--- Record extracts Enclosed Below ---

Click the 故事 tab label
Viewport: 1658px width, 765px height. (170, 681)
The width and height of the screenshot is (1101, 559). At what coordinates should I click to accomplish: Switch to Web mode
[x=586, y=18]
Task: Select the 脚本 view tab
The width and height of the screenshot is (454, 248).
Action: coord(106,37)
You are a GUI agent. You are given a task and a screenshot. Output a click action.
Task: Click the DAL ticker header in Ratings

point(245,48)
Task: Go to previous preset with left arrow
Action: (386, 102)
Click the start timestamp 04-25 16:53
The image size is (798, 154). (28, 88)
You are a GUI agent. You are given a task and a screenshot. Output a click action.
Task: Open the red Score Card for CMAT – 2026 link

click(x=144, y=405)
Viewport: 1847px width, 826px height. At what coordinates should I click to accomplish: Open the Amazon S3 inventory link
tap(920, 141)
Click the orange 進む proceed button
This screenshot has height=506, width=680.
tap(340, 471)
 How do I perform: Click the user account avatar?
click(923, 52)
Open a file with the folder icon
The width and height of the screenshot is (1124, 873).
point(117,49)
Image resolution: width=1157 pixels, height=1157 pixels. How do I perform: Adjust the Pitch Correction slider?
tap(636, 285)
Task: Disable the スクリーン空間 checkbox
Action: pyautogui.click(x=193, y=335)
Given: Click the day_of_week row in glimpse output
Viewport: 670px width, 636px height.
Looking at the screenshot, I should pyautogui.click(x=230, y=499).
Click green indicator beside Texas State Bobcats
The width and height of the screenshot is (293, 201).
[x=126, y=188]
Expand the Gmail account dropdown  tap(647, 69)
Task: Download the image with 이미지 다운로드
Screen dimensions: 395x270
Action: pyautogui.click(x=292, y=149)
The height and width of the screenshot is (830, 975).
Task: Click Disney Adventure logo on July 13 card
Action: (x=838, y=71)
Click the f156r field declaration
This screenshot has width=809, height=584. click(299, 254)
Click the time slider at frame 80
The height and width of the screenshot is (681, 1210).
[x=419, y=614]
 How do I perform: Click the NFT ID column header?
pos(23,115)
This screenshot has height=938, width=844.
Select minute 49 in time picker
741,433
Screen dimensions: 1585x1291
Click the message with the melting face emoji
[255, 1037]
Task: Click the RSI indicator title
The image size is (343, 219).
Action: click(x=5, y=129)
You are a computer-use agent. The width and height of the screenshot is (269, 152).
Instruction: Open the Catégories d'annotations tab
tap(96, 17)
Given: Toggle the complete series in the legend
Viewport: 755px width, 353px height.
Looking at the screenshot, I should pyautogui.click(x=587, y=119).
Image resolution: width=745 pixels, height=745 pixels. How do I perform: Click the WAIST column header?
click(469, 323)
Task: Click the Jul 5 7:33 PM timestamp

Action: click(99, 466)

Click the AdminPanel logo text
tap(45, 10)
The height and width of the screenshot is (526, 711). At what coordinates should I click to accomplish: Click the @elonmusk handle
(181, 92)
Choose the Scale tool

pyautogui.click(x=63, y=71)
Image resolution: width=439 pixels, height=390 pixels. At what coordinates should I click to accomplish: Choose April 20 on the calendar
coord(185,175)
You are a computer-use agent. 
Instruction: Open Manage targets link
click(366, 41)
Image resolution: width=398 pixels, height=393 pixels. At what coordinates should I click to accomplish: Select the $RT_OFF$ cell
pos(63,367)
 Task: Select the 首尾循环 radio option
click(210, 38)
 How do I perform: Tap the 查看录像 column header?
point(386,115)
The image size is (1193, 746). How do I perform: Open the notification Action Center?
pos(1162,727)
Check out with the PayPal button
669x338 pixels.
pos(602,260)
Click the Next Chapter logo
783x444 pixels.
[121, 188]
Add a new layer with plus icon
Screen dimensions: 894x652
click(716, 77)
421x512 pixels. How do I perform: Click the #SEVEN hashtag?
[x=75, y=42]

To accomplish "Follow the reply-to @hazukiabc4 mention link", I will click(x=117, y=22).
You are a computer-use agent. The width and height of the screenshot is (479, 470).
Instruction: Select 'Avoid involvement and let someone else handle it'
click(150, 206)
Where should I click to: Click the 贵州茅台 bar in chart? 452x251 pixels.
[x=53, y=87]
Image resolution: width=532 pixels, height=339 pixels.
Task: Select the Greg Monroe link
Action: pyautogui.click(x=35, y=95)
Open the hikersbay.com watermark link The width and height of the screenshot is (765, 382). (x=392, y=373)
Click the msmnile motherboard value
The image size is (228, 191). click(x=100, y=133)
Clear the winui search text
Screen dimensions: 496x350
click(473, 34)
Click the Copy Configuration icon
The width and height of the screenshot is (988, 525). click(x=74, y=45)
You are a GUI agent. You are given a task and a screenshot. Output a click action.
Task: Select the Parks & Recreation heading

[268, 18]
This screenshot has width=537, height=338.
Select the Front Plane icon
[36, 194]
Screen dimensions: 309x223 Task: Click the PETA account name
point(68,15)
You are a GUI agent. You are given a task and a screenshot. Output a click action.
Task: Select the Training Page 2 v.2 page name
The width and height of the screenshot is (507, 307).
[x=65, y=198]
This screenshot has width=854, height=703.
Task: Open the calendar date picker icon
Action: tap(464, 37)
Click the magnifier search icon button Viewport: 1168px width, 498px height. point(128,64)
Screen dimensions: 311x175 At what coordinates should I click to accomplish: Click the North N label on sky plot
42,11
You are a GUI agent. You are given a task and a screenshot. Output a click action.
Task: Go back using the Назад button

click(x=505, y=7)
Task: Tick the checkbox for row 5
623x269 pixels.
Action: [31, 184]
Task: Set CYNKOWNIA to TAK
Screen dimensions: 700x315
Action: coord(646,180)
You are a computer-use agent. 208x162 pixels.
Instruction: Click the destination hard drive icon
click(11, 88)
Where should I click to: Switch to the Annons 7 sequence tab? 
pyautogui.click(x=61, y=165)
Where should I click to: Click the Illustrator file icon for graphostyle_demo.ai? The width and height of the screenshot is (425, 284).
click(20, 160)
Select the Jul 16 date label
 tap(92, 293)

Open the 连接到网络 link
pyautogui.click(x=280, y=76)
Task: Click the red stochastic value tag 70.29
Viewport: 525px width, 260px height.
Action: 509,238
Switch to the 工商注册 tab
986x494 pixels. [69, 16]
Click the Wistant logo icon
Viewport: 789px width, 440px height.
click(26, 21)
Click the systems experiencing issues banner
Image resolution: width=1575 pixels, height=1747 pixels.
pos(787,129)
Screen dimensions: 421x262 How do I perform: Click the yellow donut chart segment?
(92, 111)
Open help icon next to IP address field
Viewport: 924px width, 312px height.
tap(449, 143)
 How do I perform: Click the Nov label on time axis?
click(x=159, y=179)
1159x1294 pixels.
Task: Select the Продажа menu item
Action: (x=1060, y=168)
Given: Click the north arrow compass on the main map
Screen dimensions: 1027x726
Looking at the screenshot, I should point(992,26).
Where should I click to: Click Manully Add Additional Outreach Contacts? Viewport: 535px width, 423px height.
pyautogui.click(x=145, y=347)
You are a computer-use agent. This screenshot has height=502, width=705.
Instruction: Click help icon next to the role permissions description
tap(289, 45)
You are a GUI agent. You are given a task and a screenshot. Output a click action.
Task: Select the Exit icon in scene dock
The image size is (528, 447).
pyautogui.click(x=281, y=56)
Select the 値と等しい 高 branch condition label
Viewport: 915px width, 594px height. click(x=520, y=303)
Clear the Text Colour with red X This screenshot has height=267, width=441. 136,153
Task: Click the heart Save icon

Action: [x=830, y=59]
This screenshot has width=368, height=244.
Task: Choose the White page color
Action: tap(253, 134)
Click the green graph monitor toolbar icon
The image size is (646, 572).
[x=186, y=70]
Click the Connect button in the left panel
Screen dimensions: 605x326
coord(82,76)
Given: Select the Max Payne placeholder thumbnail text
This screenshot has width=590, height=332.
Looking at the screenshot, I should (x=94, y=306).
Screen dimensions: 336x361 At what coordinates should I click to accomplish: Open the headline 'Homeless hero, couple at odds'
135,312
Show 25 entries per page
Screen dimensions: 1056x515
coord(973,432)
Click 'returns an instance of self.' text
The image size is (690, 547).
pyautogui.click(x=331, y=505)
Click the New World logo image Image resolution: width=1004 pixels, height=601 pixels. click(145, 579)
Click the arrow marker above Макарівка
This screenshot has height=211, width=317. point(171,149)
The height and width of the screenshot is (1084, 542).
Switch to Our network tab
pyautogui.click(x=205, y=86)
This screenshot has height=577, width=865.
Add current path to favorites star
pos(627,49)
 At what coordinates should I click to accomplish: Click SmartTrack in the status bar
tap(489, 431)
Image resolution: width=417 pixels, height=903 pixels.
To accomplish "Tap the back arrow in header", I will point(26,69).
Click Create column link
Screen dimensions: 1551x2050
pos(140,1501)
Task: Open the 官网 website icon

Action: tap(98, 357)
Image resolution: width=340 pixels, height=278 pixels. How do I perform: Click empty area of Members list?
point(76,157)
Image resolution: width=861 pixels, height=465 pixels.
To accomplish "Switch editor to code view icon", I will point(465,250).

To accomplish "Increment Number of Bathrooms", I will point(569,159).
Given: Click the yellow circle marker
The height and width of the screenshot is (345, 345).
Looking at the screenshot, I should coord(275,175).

--- End of Enclosed Record extracts ---

Given the data above, transcribe exactly the lines from the one containing "Click the msmnile motherboard value" down to the one containing "Task: Click the red", and no others.

Click the msmnile motherboard value
The image size is (228, 191). click(x=100, y=133)
Clear the winui search text
Screen dimensions: 496x350
click(473, 34)
Click the Copy Configuration icon
The width and height of the screenshot is (988, 525). click(x=74, y=45)
You are a GUI agent. You are given a task and a screenshot. Output a click action.
Task: Select the Parks & Recreation heading

[268, 18]
This screenshot has width=537, height=338.
Select the Front Plane icon
[36, 194]
Screen dimensions: 309x223 Task: Click the PETA account name
point(68,15)
You are a GUI agent. You are given a task and a screenshot. Output a click action.
Task: Select the Training Page 2 v.2 page name
The width and height of the screenshot is (507, 307).
[x=65, y=198]
This screenshot has width=854, height=703.
Task: Open the calendar date picker icon
Action: tap(464, 37)
Click the magnifier search icon button Viewport: 1168px width, 498px height. point(128,64)
Screen dimensions: 311x175 At what coordinates should I click to accomplish: Click the North N label on sky plot
42,11
You are a GUI agent. You are given a task and a screenshot. Output a click action.
Task: Go back using the Назад button

click(x=505, y=7)
Task: Tick the checkbox for row 5
623x269 pixels.
Action: [31, 184]
Task: Set CYNKOWNIA to TAK
Screen dimensions: 700x315
Action: coord(646,180)
You are a computer-use agent. 208x162 pixels.
Instruction: Click the destination hard drive icon
click(11, 88)
Where should I click to: Switch to the Annons 7 sequence tab? 
pyautogui.click(x=61, y=165)
Where should I click to: Click the Illustrator file icon for graphostyle_demo.ai? The width and height of the screenshot is (425, 284).
click(20, 160)
Select the Jul 16 date label
 tap(92, 293)

Open the 连接到网络 link
pyautogui.click(x=280, y=76)
Task: Click the red stochastic value tag 70.29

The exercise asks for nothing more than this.